Filter the listing down to the lines containing the word "Randevu".

+ + + + +

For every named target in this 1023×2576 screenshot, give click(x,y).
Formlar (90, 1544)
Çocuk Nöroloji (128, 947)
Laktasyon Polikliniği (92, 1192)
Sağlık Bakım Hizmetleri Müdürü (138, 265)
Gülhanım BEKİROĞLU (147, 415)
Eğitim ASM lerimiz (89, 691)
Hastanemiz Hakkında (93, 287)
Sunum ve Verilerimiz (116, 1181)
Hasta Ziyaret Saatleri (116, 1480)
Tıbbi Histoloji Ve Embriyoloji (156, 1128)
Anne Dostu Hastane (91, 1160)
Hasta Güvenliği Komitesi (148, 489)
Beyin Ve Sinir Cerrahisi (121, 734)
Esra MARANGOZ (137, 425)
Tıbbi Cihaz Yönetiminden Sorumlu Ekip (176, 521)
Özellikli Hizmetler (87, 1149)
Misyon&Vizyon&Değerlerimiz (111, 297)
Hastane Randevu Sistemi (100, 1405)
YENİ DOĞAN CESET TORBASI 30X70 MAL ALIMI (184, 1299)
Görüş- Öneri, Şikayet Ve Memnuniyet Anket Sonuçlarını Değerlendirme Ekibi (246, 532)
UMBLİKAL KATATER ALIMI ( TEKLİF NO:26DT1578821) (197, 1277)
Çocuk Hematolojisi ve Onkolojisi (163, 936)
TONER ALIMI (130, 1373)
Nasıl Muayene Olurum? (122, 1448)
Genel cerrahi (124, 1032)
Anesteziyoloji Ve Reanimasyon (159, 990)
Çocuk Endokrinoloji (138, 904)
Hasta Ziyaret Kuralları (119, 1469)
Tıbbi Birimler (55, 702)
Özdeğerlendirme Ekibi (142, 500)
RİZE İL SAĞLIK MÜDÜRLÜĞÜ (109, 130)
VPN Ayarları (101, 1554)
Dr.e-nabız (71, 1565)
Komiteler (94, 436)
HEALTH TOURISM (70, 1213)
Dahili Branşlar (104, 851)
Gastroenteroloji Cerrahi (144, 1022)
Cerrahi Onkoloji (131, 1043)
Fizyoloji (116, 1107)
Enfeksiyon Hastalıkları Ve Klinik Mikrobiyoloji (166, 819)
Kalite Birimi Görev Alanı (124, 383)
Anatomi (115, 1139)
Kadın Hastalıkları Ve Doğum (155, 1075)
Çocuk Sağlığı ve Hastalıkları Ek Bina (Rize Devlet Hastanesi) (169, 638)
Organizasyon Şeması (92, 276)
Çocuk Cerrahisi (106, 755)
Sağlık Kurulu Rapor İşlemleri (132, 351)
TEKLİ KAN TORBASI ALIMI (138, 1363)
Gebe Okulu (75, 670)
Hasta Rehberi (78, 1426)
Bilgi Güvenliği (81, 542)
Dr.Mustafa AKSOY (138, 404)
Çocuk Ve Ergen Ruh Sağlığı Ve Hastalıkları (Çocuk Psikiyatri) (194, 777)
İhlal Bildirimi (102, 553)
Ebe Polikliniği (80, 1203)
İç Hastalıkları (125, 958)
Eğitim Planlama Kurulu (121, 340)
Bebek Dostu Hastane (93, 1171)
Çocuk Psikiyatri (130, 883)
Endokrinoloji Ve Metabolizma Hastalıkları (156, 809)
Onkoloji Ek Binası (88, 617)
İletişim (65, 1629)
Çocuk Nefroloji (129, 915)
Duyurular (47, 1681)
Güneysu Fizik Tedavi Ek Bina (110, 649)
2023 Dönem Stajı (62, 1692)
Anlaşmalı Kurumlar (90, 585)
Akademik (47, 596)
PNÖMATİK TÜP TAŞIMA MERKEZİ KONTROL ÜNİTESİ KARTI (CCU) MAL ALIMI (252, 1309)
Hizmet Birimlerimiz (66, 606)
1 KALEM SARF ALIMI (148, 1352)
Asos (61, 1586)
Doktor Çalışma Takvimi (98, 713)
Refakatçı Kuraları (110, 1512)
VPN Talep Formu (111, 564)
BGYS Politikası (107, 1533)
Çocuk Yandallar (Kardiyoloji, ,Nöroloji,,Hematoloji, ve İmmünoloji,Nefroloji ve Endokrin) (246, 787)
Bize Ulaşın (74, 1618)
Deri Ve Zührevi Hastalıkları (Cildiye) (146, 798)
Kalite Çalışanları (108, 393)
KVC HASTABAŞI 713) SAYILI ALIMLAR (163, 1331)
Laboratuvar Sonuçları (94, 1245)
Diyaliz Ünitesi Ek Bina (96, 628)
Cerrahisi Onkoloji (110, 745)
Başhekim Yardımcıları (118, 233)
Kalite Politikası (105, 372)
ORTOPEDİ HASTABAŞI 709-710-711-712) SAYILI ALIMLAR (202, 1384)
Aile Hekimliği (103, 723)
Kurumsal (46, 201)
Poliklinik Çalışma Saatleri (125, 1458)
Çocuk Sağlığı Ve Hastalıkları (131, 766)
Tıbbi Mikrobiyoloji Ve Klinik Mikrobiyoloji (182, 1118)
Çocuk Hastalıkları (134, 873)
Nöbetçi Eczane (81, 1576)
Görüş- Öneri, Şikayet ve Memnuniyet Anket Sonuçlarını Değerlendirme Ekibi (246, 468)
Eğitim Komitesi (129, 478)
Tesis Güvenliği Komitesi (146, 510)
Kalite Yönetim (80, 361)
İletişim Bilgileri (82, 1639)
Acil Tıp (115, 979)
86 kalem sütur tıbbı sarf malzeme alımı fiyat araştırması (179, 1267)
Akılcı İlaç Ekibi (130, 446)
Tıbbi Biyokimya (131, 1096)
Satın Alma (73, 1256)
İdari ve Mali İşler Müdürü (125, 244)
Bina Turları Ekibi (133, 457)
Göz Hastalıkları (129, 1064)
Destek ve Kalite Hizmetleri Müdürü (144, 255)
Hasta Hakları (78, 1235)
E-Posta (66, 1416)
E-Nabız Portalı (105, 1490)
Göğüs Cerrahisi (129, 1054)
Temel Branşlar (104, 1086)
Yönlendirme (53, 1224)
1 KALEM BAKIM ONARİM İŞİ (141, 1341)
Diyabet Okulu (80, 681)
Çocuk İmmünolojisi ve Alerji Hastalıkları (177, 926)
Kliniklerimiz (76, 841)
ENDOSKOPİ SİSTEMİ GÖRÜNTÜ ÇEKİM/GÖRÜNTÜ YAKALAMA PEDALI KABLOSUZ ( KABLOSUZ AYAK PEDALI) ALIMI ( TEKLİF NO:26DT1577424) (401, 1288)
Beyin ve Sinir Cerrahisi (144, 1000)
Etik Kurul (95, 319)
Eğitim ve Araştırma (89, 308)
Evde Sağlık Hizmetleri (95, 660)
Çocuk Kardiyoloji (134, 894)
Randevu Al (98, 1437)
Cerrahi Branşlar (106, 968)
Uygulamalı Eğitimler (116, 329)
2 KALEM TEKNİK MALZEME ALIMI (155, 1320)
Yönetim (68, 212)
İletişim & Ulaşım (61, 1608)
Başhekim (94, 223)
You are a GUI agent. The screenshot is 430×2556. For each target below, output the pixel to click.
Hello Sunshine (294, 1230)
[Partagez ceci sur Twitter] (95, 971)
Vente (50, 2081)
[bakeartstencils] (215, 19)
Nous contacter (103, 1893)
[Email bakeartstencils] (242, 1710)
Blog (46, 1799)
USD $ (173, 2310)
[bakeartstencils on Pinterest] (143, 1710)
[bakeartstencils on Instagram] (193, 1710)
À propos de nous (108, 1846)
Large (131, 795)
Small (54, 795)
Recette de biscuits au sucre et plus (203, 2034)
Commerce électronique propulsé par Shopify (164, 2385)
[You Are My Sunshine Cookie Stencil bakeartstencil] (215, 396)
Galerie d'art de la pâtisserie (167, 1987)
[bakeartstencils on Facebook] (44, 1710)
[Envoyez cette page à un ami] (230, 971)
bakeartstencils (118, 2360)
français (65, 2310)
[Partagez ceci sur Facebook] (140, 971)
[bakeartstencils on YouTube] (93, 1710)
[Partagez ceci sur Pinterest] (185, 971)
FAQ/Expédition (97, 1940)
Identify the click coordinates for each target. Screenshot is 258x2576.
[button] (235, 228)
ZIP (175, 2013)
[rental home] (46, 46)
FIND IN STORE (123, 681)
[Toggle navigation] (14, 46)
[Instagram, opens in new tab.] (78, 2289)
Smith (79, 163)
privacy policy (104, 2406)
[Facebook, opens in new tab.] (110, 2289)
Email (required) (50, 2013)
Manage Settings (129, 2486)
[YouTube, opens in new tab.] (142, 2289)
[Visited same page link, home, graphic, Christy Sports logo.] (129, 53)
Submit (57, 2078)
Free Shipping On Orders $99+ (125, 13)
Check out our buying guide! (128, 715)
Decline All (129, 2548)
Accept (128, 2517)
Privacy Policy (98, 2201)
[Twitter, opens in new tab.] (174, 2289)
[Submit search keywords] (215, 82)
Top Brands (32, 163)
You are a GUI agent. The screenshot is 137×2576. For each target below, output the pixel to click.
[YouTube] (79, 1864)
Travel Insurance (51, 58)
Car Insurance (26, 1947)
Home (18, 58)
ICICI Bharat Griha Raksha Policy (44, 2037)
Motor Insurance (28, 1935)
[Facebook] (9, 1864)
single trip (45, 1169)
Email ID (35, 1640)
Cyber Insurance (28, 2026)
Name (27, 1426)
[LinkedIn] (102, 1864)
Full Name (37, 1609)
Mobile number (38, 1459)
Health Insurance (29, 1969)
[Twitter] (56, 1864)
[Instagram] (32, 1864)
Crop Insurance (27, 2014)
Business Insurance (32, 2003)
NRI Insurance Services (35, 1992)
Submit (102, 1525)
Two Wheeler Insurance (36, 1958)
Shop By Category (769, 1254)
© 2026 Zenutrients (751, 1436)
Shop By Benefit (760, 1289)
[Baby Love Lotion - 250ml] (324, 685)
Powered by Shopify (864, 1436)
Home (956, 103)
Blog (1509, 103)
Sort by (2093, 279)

+ + + + +

Exercise output
Hastane Randevu Sistemi (100, 1405)
Randevu Al (98, 1437)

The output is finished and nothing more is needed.